:: Source information

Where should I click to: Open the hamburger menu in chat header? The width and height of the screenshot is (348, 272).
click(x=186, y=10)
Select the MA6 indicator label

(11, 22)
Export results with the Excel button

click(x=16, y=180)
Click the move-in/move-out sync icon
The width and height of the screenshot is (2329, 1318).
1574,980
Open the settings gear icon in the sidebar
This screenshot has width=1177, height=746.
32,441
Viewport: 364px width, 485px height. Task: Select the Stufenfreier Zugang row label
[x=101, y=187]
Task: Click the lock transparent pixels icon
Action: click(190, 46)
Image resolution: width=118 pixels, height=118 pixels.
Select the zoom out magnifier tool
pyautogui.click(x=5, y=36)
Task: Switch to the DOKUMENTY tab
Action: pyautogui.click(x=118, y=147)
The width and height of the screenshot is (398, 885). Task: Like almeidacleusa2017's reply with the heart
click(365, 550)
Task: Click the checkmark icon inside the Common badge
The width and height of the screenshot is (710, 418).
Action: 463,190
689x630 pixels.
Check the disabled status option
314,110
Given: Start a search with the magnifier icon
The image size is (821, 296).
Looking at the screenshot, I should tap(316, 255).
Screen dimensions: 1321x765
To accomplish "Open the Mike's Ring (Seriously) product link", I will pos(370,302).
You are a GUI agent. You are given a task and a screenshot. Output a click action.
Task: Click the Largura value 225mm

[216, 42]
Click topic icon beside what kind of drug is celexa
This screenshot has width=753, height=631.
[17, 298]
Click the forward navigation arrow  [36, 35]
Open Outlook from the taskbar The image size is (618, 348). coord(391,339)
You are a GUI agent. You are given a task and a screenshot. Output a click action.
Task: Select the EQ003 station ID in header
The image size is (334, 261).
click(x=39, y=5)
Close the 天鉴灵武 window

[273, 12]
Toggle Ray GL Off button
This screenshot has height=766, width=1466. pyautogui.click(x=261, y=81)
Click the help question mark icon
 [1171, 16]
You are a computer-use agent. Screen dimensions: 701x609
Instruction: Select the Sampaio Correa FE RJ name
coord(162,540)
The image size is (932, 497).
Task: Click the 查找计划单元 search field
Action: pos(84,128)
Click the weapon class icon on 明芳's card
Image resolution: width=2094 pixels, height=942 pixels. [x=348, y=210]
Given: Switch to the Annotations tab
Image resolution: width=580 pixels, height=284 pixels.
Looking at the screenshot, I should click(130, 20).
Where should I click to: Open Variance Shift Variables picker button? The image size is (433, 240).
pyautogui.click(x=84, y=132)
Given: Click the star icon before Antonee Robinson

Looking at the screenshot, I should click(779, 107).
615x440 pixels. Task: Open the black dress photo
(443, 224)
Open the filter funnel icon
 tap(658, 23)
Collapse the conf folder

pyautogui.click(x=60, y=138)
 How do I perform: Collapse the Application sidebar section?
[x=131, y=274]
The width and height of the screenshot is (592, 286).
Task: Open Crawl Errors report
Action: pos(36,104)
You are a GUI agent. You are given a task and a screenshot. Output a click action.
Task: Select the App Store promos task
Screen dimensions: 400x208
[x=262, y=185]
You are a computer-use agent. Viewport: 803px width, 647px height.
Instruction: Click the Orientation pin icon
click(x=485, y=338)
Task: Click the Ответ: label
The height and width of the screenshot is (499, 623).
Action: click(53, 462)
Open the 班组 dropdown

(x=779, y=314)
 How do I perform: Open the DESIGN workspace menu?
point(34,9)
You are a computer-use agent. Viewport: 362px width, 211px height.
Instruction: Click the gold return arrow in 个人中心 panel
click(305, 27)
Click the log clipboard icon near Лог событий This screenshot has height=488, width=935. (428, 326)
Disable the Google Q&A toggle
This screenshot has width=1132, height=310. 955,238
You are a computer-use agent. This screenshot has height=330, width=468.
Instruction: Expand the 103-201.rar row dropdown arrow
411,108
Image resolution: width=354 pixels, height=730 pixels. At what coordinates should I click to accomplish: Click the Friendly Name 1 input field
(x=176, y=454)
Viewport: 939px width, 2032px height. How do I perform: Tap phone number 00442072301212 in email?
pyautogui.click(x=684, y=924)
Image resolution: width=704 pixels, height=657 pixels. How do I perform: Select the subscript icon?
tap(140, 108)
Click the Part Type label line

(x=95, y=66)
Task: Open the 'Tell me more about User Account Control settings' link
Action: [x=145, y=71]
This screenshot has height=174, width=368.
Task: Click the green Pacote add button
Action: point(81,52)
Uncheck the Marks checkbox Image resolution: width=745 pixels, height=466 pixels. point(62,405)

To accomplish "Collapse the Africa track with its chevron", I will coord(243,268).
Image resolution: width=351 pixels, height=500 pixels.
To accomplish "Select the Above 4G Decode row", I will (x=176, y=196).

::::

* [Problem statement]: Output the entries above in their entirety, exactly as written.

* [Finished exercise]:
Where should I click to: Open the hamburger menu in chat header? The width and height of the screenshot is (348, 272).
click(x=186, y=10)
Select the MA6 indicator label

(11, 22)
Export results with the Excel button

click(x=16, y=180)
Click the move-in/move-out sync icon
The width and height of the screenshot is (2329, 1318).
1574,980
Open the settings gear icon in the sidebar
This screenshot has width=1177, height=746.
32,441
Viewport: 364px width, 485px height. Task: Select the Stufenfreier Zugang row label
[x=101, y=187]
Task: Click the lock transparent pixels icon
Action: click(190, 46)
Image resolution: width=118 pixels, height=118 pixels.
Select the zoom out magnifier tool
pyautogui.click(x=5, y=36)
Task: Switch to the DOKUMENTY tab
Action: pyautogui.click(x=118, y=147)
The width and height of the screenshot is (398, 885). Task: Like almeidacleusa2017's reply with the heart
click(365, 550)
Task: Click the checkmark icon inside the Common badge
The width and height of the screenshot is (710, 418).
Action: 463,190
689x630 pixels.
Check the disabled status option
314,110
Given: Start a search with the magnifier icon
The image size is (821, 296).
Looking at the screenshot, I should tap(316, 255).
Screen dimensions: 1321x765
To accomplish "Open the Mike's Ring (Seriously) product link", I will pos(370,302).
You are a GUI agent. You are given a task and a screenshot. Output a click action.
Task: Click the Largura value 225mm

[216, 42]
Click topic icon beside what kind of drug is celexa
This screenshot has width=753, height=631.
[17, 298]
Click the forward navigation arrow  [36, 35]
Open Outlook from the taskbar The image size is (618, 348). coord(391,339)
You are a GUI agent. You are given a task and a screenshot. Output a click action.
Task: Select the EQ003 station ID in header
The image size is (334, 261).
click(x=39, y=5)
Close the 天鉴灵武 window

[273, 12]
Toggle Ray GL Off button
This screenshot has height=766, width=1466. pyautogui.click(x=261, y=81)
Click the help question mark icon
 [1171, 16]
You are a computer-use agent. Screen dimensions: 701x609
Instruction: Select the Sampaio Correa FE RJ name
coord(162,540)
The image size is (932, 497).
Task: Click the 查找计划单元 search field
Action: pos(84,128)
Click the weapon class icon on 明芳's card
Image resolution: width=2094 pixels, height=942 pixels. [x=348, y=210]
Given: Switch to the Annotations tab
Image resolution: width=580 pixels, height=284 pixels.
Looking at the screenshot, I should click(130, 20).
Where should I click to: Open Variance Shift Variables picker button? The image size is (433, 240).
pyautogui.click(x=84, y=132)
Given: Click the star icon before Antonee Robinson

Looking at the screenshot, I should click(779, 107).
615x440 pixels. Task: Open the black dress photo
(443, 224)
Open the filter funnel icon
 tap(658, 23)
Collapse the conf folder

pyautogui.click(x=60, y=138)
 How do I perform: Collapse the Application sidebar section?
[x=131, y=274]
The width and height of the screenshot is (592, 286).
Task: Open Crawl Errors report
Action: pos(36,104)
You are a GUI agent. You are given a task and a screenshot. Output a click action.
Task: Select the App Store promos task
Screen dimensions: 400x208
[x=262, y=185]
You are a computer-use agent. Viewport: 803px width, 647px height.
Instruction: Click the Orientation pin icon
click(x=485, y=338)
Task: Click the Ответ: label
The height and width of the screenshot is (499, 623).
Action: click(53, 462)
Open the 班组 dropdown

(x=779, y=314)
 How do I perform: Open the DESIGN workspace menu?
point(34,9)
You are a computer-use agent. Viewport: 362px width, 211px height.
Instruction: Click the gold return arrow in 个人中心 panel
click(305, 27)
Click the log clipboard icon near Лог событий This screenshot has height=488, width=935. (428, 326)
Disable the Google Q&A toggle
This screenshot has width=1132, height=310. 955,238
You are a computer-use agent. This screenshot has height=330, width=468.
Instruction: Expand the 103-201.rar row dropdown arrow
411,108
Image resolution: width=354 pixels, height=730 pixels. At what coordinates should I click to accomplish: Click the Friendly Name 1 input field
(x=176, y=454)
Viewport: 939px width, 2032px height. How do I perform: Tap phone number 00442072301212 in email?
pyautogui.click(x=684, y=924)
Image resolution: width=704 pixels, height=657 pixels. How do I perform: Select the subscript icon?
tap(140, 108)
Click the Part Type label line

(x=95, y=66)
Task: Open the 'Tell me more about User Account Control settings' link
Action: [x=145, y=71]
This screenshot has height=174, width=368.
Task: Click the green Pacote add button
Action: point(81,52)
Uncheck the Marks checkbox Image resolution: width=745 pixels, height=466 pixels. point(62,405)

To accomplish "Collapse the Africa track with its chevron", I will coord(243,268).
Image resolution: width=351 pixels, height=500 pixels.
To accomplish "Select the Above 4G Decode row", I will (x=176, y=196).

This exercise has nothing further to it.